[Screenshot grounding data]
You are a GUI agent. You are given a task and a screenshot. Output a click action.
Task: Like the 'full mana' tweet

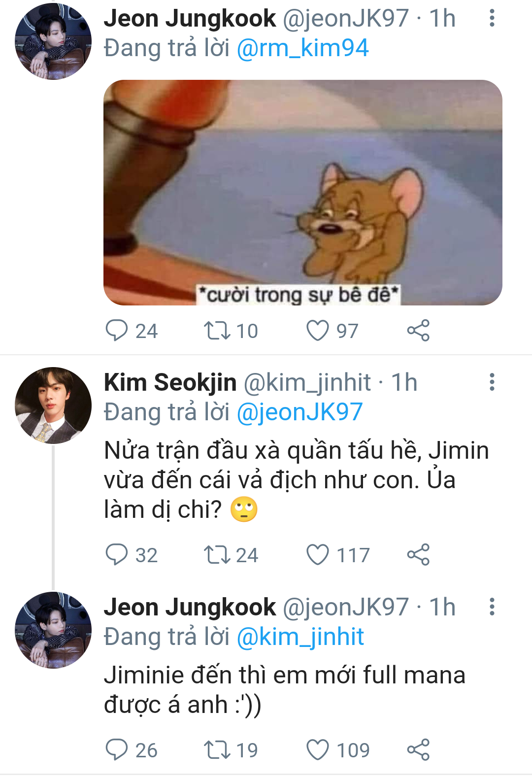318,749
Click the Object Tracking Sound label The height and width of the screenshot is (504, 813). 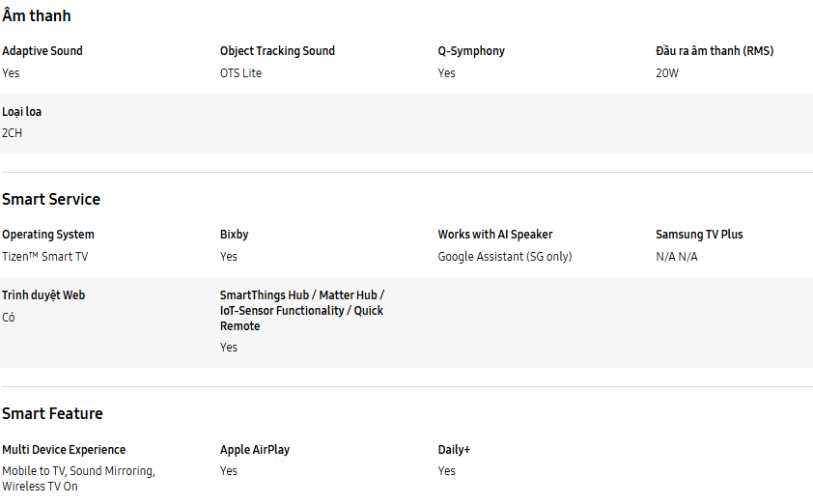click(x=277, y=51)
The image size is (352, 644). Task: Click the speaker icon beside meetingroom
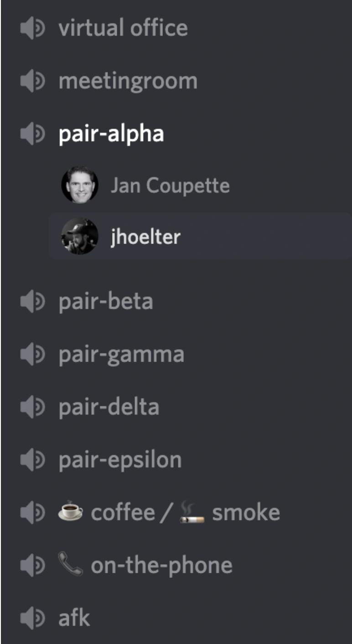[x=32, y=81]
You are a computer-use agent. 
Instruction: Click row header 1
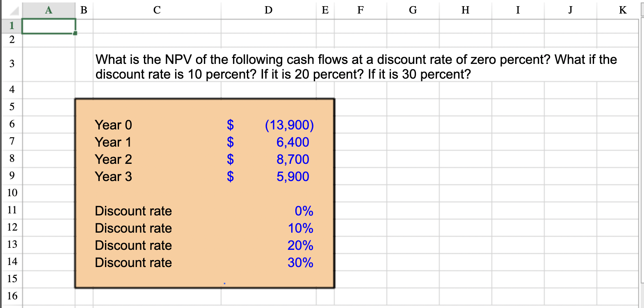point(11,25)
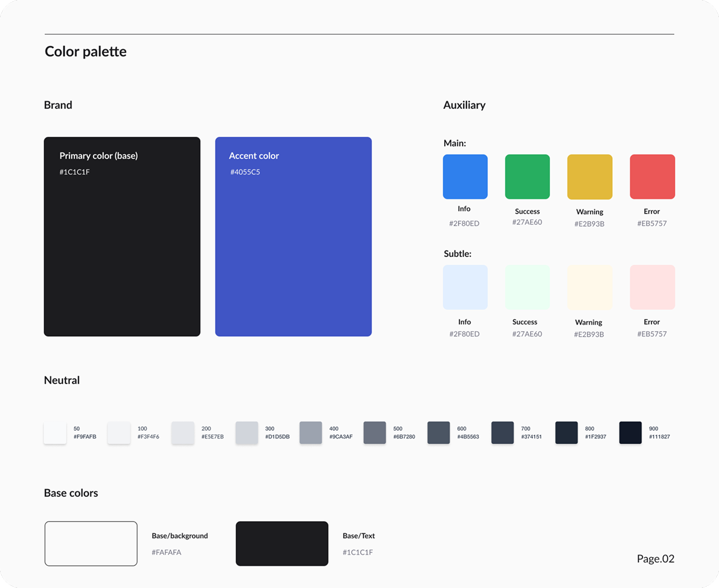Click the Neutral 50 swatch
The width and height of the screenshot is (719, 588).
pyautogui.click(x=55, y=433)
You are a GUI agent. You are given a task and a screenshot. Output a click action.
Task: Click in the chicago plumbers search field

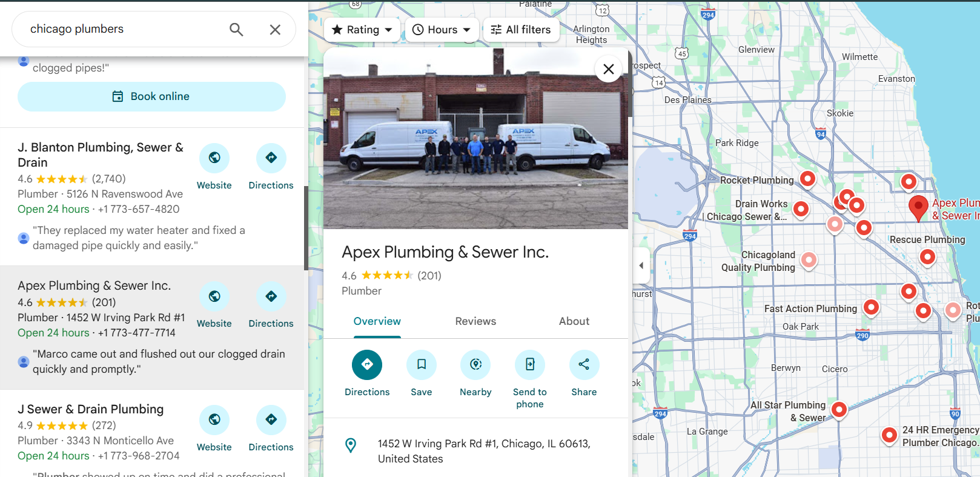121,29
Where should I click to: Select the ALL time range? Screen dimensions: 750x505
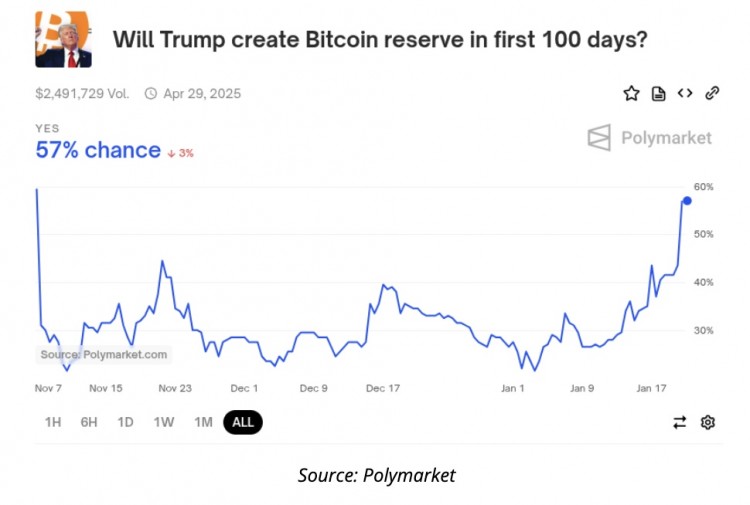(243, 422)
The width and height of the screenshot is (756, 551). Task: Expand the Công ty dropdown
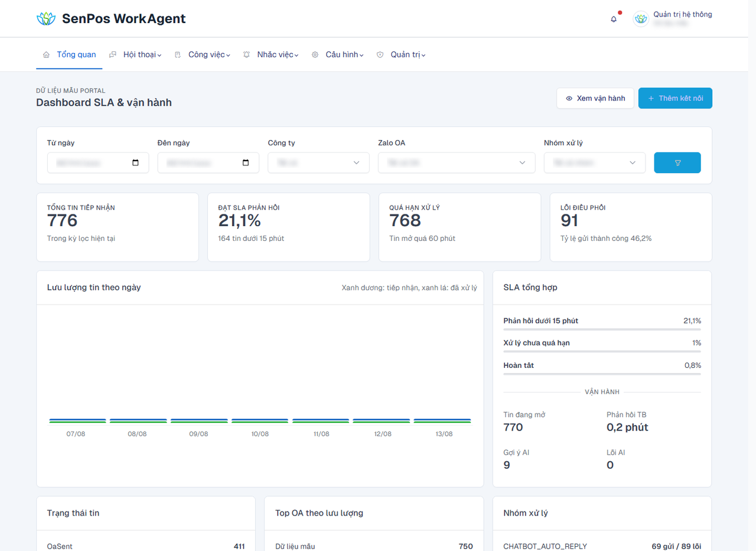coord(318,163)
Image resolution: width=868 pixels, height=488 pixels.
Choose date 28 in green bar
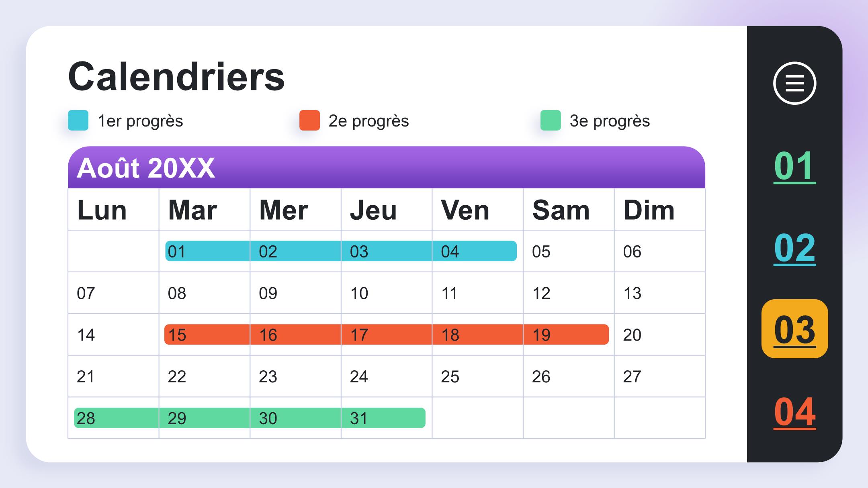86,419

...

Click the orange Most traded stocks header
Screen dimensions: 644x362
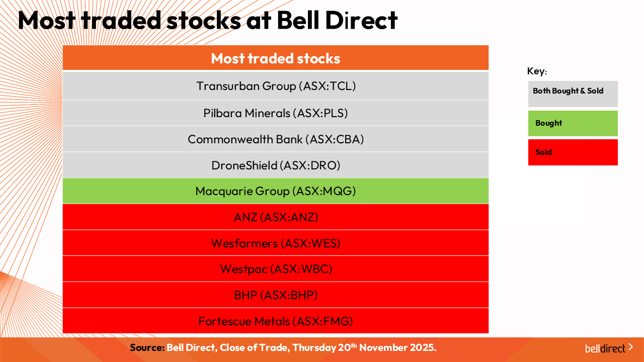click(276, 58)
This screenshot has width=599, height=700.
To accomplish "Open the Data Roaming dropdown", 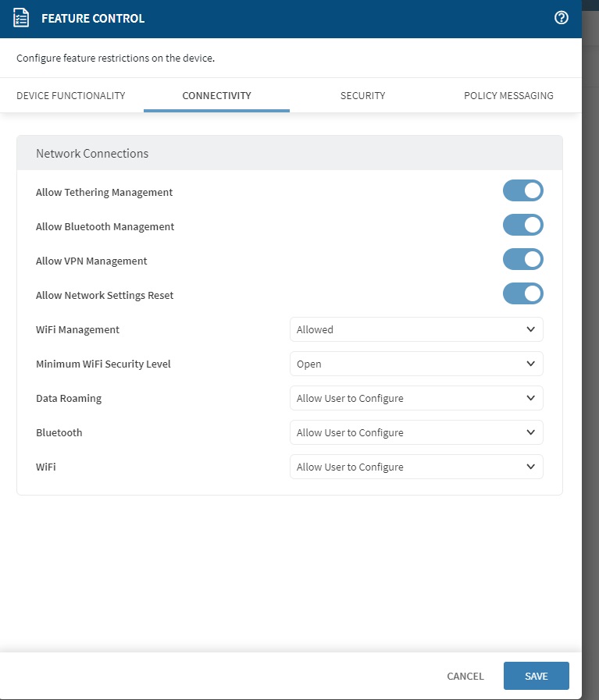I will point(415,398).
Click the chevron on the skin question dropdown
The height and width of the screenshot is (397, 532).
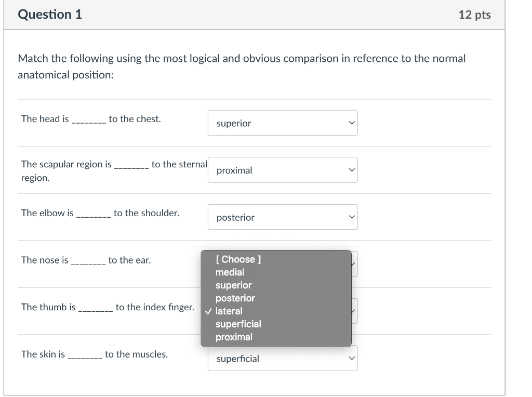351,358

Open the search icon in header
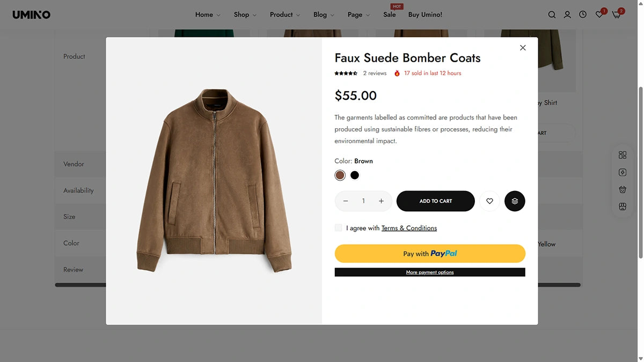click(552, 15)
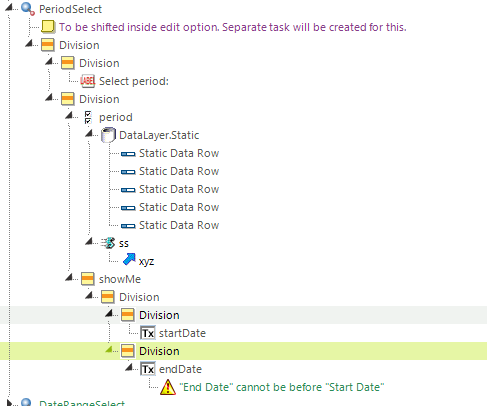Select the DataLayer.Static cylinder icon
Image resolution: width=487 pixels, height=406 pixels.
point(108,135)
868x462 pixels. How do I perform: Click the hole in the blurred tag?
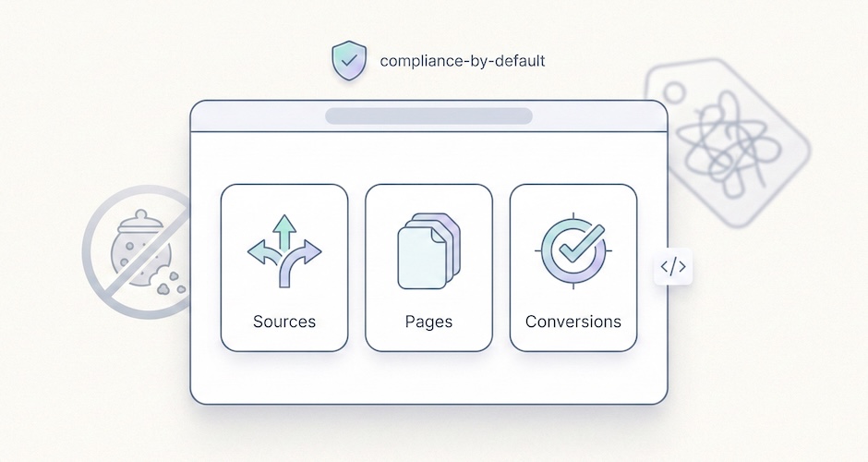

Activity: Would you set down only the lines above from the line with "Click the chevron" to the line with "868x462 pixels. How", both included, exactly as they stand and without the pictures?

Solution to this task:
Click the chevron on the skin question dropdown
The height and width of the screenshot is (397, 532).
351,358

Open the search icon in header
click(552, 15)
Select the DataLayer.Static cylinder icon
Image resolution: width=487 pixels, height=406 pixels.
point(108,135)
868x462 pixels. How do I perform: Click the hole in the blurred tag?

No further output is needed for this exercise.